"Si consideramos la práctica de la enseñanza como ejemplo, y lo mismo que se dice de esta podría decirse de otras prácticas como la medicina o la política, observamos una diferencia decisiva entre el modo como en la antigüedad el maestro acogía a sus discípulos y la manera como hoy día el profesor recibe a sus alumnos. En la antigua Grecia discípulo y maestro se sentían participantes de comunidades políticas con proyectos comunes, y las escuelas que nacían en las grandes polis griegas no tenían sentido fuera de aquellos proyectos. En el momento en que la actividad pedagógica, o cualquier otra actividad, se encontraba ya integrada en un proyecto común, discípulo y maestro se sentían obligados a adoptar una posición respecto de su compromiso para con la comunidad. Fuera una comunidad de ciudadanos atenienses, de políticos o de científicos, el individuo, sintiéndose ya parte activa de aquella, comprendía que debía asumir unadeterminada actitud en y para la comunidad, avivándose su compromiso y sentido de la responsabilidad. Sin embargo, la instrumentalización y mercantilización que actualmente rigen las relaciones humanas en el ámbito educativo, por las que el alumno es muchas veces reducido a cliente o convertido en consejillo de Indias de un sinfín de programas experimentales, lejos de favorecer aquel compromiso para con la comunidad, acaban atomizando y aislando a los individuos entre sí.
No es extraño, en este sentido, que cualidades valorables en la enseñanza tradicional, como la confianza, la paciencia y la escucha, estén siendo reemplazadas por otras encaminadas al cumplimiento de objetivos y estandartes de eficiencia y rentabilidad. Frente a la confianza, por ejemplo, que otorga el maestro al discípulo, las sociedades del hiperconsumo dirigen la producción hacia mercancías confiables y compradores confiados. La confiabilidad, frente a la confianza que necesita de la donación y la gratuidad, se puede fabricar, comprar e intercambiar. Tampoco la vida acelerada que imponen las sociedades posindustriales deja tiempo a virtudes aptas para la enseñanza como la paciencia. La absolutización del valor de la exactitud y de la puntualidad, la preeminencia del objetivo sobre el deleite de la búsqueda, la exigencia de precisión en todos los ámbitos de la vida, incluso en los destinados al esparcimiento libre, impacientan al espíritu más sereno. Finalmente, frente a la escucha, que brinda al prójimo la posibilidad de abrirse y descubrirse, las modernas políticas educativas parecen atender únicamente a la capacidad atencional y a métodos de control y medición de la misma con el único propósito de aumentar el rendimiento del alumno.

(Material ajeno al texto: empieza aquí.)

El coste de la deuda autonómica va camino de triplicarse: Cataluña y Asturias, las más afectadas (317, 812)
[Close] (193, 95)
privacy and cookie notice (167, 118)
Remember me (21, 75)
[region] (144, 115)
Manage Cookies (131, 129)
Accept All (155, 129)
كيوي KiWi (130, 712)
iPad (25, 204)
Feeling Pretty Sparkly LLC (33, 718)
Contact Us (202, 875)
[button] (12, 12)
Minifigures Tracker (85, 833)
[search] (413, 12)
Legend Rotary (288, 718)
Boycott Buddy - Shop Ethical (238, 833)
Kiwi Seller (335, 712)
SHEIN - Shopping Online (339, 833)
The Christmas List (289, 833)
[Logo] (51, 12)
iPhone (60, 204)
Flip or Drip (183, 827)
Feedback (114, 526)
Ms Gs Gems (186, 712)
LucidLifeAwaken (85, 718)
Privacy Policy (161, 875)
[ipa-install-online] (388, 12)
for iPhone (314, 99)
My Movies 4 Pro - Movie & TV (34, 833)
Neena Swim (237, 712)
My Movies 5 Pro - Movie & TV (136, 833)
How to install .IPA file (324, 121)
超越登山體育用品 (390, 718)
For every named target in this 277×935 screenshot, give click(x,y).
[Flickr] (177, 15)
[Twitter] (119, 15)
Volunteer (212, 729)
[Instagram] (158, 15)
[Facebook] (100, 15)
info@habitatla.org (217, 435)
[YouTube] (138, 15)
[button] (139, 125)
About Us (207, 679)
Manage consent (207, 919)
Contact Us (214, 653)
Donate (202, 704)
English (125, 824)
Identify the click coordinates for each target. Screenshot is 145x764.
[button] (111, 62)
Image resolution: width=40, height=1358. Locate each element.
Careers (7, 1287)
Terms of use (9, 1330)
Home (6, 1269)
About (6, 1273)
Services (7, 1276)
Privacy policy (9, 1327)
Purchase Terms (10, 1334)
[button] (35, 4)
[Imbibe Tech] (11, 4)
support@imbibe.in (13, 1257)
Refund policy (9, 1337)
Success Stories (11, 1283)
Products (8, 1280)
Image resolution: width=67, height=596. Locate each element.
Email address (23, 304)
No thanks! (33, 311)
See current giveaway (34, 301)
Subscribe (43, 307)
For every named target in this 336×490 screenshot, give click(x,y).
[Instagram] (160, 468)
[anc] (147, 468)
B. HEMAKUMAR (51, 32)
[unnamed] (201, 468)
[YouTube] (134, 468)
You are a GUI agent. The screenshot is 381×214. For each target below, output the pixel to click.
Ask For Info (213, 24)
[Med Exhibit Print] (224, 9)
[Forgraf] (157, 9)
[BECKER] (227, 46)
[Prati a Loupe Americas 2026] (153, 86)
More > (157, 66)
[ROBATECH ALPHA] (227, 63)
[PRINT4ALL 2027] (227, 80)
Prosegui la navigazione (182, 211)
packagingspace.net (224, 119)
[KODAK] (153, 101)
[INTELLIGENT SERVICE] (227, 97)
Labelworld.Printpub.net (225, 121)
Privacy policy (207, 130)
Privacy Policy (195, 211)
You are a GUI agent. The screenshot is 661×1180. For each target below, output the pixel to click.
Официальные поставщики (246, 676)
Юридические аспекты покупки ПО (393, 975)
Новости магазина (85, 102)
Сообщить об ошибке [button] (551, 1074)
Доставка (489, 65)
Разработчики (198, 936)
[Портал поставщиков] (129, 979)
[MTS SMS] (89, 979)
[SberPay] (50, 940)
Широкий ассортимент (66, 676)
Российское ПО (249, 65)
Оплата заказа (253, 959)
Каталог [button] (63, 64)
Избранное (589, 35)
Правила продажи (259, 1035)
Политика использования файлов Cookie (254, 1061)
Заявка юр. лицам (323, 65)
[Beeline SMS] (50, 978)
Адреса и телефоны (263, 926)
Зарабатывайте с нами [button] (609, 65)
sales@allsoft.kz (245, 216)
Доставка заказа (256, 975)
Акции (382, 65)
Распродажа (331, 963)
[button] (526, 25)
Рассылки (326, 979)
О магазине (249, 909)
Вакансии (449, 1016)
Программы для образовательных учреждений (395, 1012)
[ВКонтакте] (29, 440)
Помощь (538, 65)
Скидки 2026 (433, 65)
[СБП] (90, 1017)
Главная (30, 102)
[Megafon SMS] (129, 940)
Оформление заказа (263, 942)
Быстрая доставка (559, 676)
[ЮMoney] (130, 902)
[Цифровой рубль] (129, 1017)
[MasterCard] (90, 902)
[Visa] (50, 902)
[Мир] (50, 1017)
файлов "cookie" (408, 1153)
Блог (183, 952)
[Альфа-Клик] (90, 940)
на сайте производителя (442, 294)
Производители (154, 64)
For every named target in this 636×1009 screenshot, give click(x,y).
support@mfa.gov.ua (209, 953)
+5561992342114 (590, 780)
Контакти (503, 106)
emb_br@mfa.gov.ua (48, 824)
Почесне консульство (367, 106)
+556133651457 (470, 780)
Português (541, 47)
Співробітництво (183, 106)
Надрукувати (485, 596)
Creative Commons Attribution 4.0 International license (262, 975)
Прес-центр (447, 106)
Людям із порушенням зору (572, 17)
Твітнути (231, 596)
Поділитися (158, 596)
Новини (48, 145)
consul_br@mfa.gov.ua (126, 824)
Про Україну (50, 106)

En estos contextos donde la digitalización y mercantilización de contenidos experienciales desplazan al diálogo y otros movimientos de aproximación, como la escucha y el acogimiento, urge retornar a actitudes basadas en el don y la generación. Si las «éticas de la autenticidad» sirvieron en el pasado siglo para desmantelar –o, al menos, evidenciar- los factores alienantes de sociedades cada vez más falsificadas, las «éticas del don» pueden contribuir a recuperar el sentido de prácticas fundamentales para la comunidad como la «escucha» y la «espera». La creación de espacios que devuelvan el sentido a experiencias como el diálogo, la proximidad o el acogimiento, y que visibilicen y reconozcan la labor del donante, puede ser fundamental para ir reconquistando el territorio colonizado por el capital y la mercancía. Precisamente, el hecho de que el guía espiritual, presente en el padre, el amigo o el maestro, se encuentre al alcance de cada uno, convierte al director de almas en el arma más poderosa para reconducir, desde otro lugar, nuestro tiempo. Quizá entonces cualidades tan humanas como la confianza, el apego o el pudor, que van perdiéndose con la pantallización del mundo, recuperen su lugar natural."